The Reserve Bank of India had hoped that extending trading hours in the overnight call money market would encourage more participation and enhance liquidity management. But even with the new 7 pm cut-off time in effect from July 1, trading volumes have barely moved. Market data indicates that the average volume still hovers around 16,000 crore rupees, the same level as before the extended timings were introduced.
One of the main reasons for this unchanged volume is the significant surplus liquidity in the banking system. As of July 6, liquidity surplus stood at over 4.09 lakh crore rupees. This excess cash has reduced the urgency among banks to borrow short-term funds through the call market. Instead, banks are choosing to park funds in the Reserve Bank’s Standing Deposit Facility, which offers them a return of 5.25 percent, without requiring collateral or active trading.

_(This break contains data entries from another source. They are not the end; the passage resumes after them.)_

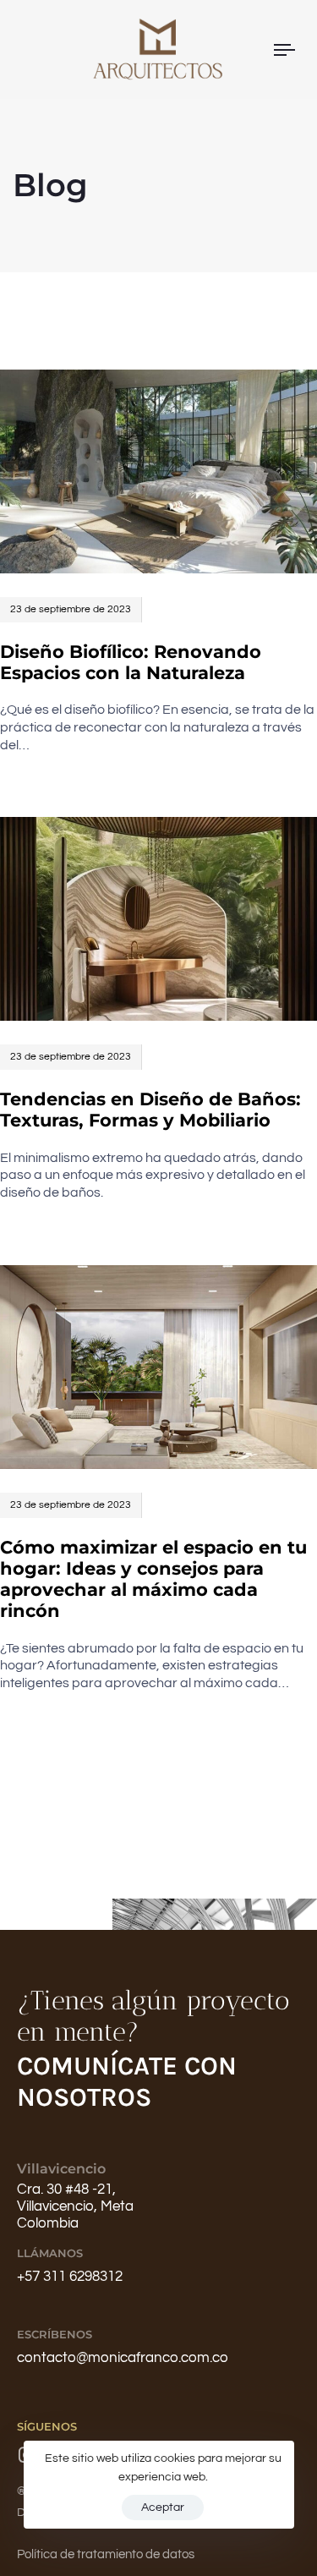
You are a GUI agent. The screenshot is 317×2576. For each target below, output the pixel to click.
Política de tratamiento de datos (105, 2554)
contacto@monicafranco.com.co (122, 2357)
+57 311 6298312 (70, 2276)
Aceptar (162, 2507)
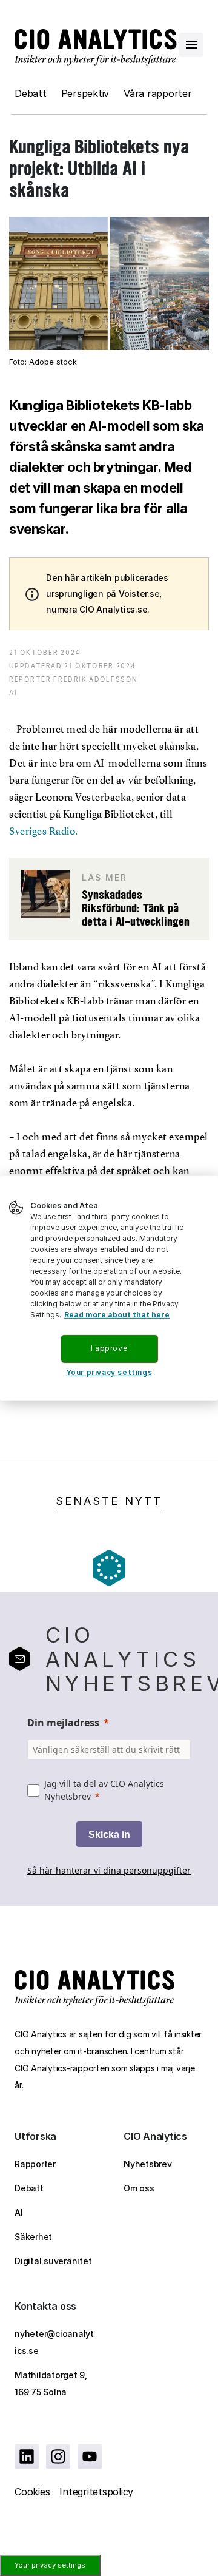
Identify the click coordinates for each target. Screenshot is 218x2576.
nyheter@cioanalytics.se (54, 2342)
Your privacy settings (50, 2565)
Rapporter (35, 2164)
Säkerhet (33, 2236)
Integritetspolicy (96, 2492)
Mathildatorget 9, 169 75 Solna (51, 2383)
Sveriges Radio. (43, 831)
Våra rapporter (158, 93)
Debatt (31, 93)
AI (19, 2212)
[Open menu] (191, 45)
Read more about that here (117, 1314)
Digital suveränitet (53, 2261)
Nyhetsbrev (148, 2164)
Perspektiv (85, 93)
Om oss (139, 2188)
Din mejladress (63, 1722)
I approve (109, 1348)
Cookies (32, 2492)
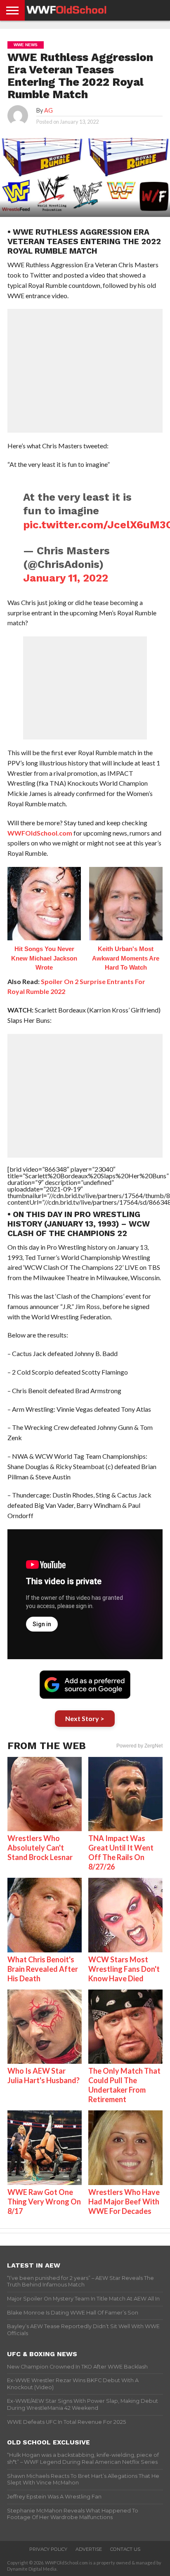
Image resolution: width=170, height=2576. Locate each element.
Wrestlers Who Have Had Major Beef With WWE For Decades (124, 2201)
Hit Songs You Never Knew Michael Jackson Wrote (44, 958)
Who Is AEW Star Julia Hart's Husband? (43, 2075)
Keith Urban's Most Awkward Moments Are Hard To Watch (125, 958)
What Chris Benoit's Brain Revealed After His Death (42, 1969)
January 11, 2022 (65, 578)
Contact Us (125, 2549)
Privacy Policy (48, 2549)
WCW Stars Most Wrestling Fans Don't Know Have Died (124, 1969)
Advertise (89, 2549)
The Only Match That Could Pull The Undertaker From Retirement (124, 2085)
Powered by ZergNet (139, 1746)
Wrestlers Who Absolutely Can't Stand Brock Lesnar (40, 1848)
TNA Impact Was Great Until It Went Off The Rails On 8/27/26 (120, 1852)
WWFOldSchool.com (39, 833)
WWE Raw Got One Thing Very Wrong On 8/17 (44, 2201)
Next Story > (84, 1718)
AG (48, 110)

Another key factor is the slow pace of credit growth. Banks are not facing high loan demand, especially in the corporate segment. When credit demand is low, the need for interbank borrowing also declines. That makes instruments like the overnight call market less relevant in daily liquidity management for now.
The RBI had announced the change on June 25, stating that from July 1 the call market would operate until 7 pm instead of the earlier 5 pm. Similarly, tri-party repo transactions will see extended hours till 4 pm from August 1 onward. The goal was to allow better access and flexibility for market participants in managing their short-term funding needs. However, as per reports from the Clearing Corporation of India, the revised hours have not brought any significant change in average daily activity.
Market dealers note that participants still prefer to complete most transactions before 5 pm. According to a dealer from a private sector bank, only limited, small-ticket trades are currently taking place beyond that time. He added that participants are yet to shift their working models to take advantage of the extended window.
The weighted average call rate stood at 5.26 percent on Monday while tri-party repo rates settled at 5.11 percent. These figures further reflect the market’s lack of urgency in short-term borrowing, especially when easy liquidity options are available. On that same day, the call market recorded a slightly higher volume at 17,060 crore rupees, but this was not indicative of a broader trend.
RBI has also tried to absorb excess liquidity by conducting variable rate reverse repo auctions, aiming to align overnight market rates more closely with the policy repo rate. While these steps ensure smoother monetary transmission, they have not yet translated into greater activity in the extended call market hours.
Bank treasurers believe the longer trading window might become more useful during times of market stress or temporary liquidity shortages. For now, many consider it more of an emergency tool than a daily requirement. The facility might help banks manage unplanned outflows or margin obligations under the Marginal Standing Facility. But during regular hours, most institutions still prefer the more secured and structured tri-party repo over the unsecured call money market.
Some market observers expect activity to improve in the coming months. As September approaches, banks will face quarter-end tax outflows which typically create short-term liquidity crunches. Additionally, the festive season might trigger higher credit demand and operational needs, potentially boosting volumes in the overnight call market. Until then, however, the extended hours are unlikely to lead to a significant jump in trading activity.